::: Excerpt :::

[computer-go] Depth dependent evaluation effects on monte carlo searches

Jason House jason.james.house at gmail.com
Fri Jun 8 22:40:56 PDT 2007


Darren Cook wrote:
> Hi Jason,
> In UCT the monte carlo searches (I find it clearer to call them "the
> playouts") are always run to the end of the game. So they always
> accurately (well, as accurate as a random playout can be!) take sente in
> account. Therefore my understanding is that it does not matter whether
> they start at an even or odd ply in the UCT part of the tree.

::: Raw data :::

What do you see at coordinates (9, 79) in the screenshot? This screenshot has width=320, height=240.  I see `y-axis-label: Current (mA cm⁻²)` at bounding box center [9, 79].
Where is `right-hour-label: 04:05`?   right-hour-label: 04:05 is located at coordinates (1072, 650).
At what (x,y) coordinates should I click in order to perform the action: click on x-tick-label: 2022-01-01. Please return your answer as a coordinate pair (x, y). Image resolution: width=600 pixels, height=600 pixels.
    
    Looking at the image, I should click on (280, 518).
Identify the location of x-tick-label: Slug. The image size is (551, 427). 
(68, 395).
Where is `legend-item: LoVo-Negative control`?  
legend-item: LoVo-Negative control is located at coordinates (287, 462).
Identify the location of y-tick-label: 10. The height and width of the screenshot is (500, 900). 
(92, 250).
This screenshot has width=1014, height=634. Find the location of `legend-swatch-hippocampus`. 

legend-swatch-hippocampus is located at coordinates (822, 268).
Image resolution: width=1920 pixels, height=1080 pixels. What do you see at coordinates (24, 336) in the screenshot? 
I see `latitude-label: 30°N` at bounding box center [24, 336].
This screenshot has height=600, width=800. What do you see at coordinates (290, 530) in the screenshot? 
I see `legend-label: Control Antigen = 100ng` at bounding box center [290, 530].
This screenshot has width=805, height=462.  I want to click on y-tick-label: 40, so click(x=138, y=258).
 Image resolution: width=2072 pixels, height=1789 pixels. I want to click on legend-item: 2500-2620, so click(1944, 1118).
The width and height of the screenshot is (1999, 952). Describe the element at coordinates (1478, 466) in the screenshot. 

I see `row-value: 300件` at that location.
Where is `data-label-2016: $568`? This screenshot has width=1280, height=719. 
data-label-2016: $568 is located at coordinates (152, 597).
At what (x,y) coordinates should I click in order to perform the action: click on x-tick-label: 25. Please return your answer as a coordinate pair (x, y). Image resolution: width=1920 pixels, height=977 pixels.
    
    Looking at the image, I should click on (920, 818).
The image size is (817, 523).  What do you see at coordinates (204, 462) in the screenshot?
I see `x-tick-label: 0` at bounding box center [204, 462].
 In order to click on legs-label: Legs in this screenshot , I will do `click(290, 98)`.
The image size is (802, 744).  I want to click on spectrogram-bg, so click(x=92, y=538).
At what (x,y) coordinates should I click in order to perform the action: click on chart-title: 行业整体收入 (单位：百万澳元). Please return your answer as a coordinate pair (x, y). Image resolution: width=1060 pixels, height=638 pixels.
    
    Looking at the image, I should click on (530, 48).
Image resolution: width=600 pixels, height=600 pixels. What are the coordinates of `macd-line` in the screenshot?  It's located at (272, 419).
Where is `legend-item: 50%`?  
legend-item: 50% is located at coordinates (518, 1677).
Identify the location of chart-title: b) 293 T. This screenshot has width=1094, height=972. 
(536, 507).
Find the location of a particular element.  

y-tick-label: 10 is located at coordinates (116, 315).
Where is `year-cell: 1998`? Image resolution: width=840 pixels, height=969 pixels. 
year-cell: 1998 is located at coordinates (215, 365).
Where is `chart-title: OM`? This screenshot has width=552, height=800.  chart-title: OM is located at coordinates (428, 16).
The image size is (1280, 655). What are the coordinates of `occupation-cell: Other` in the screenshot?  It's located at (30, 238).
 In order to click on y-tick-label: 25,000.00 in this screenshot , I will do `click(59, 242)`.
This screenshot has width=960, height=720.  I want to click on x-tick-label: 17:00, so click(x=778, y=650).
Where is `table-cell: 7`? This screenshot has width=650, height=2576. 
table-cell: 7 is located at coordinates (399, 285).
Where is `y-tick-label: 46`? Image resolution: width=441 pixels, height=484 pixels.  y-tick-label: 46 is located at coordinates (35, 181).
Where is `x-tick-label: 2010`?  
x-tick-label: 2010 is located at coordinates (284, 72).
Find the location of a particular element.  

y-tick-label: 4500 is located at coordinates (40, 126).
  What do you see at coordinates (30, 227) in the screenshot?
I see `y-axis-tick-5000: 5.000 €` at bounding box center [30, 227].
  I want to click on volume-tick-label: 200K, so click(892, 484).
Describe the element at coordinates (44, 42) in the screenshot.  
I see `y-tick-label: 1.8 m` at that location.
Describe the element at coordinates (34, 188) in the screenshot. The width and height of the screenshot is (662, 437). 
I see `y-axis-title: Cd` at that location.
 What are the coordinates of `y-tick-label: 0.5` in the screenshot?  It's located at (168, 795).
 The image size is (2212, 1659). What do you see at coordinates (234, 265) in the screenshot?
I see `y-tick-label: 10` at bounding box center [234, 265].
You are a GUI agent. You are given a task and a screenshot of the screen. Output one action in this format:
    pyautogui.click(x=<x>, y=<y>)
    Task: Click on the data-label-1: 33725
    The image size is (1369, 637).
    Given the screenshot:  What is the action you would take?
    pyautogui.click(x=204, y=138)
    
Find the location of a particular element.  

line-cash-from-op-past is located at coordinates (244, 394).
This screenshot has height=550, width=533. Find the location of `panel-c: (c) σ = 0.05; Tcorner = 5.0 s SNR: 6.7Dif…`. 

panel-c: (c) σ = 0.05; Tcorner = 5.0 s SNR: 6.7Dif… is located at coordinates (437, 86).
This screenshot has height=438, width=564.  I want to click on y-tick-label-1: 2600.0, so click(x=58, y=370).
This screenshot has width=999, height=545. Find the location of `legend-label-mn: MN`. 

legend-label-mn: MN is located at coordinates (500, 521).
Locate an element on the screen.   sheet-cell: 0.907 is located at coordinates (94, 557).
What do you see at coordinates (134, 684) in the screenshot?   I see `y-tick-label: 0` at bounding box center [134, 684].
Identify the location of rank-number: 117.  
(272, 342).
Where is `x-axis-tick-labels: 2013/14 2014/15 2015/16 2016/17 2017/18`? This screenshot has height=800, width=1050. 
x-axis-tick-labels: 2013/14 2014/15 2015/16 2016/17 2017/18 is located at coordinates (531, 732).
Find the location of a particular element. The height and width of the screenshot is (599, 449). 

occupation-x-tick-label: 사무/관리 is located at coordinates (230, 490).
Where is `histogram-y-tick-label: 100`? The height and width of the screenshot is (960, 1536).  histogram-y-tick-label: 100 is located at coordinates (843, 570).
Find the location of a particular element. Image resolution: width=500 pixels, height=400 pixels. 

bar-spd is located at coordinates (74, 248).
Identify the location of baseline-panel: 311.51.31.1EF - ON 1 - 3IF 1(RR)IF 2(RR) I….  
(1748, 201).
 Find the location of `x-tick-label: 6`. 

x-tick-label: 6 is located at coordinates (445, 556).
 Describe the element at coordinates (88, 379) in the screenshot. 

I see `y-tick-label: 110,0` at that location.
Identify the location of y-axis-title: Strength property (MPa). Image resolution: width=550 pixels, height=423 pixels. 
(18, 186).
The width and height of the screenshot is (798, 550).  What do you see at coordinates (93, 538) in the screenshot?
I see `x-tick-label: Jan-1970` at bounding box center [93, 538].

:::

» Exercise tasks:
**A)** In the post, which words of the subject line come after the bracketed list tag, in order?
**B)** Return the part of the post starting at "Jason House jason.james.house" and ending at "of the tree.".
Nothing in the rows is needed for this.

» Per-task answers:
**A)** Depth, dependent, evaluation, effects, on, monte, carlo, searches

**B)**
Jason House jason.james.house at gmail.com
Fri Jun 8 22:40:56 PDT 2007


Darren Cook wrote:
> Hi Jason,
> In UCT the monte carlo searches (I find it clearer to call them "the
> playouts") are always run to the end of the game. So they always
> accurately (well, as accurate as a random playout can be!) take sente in
> account. Therefore my understanding is that it does not matter whether
> they start at an even or odd ply in the UCT part of the tree.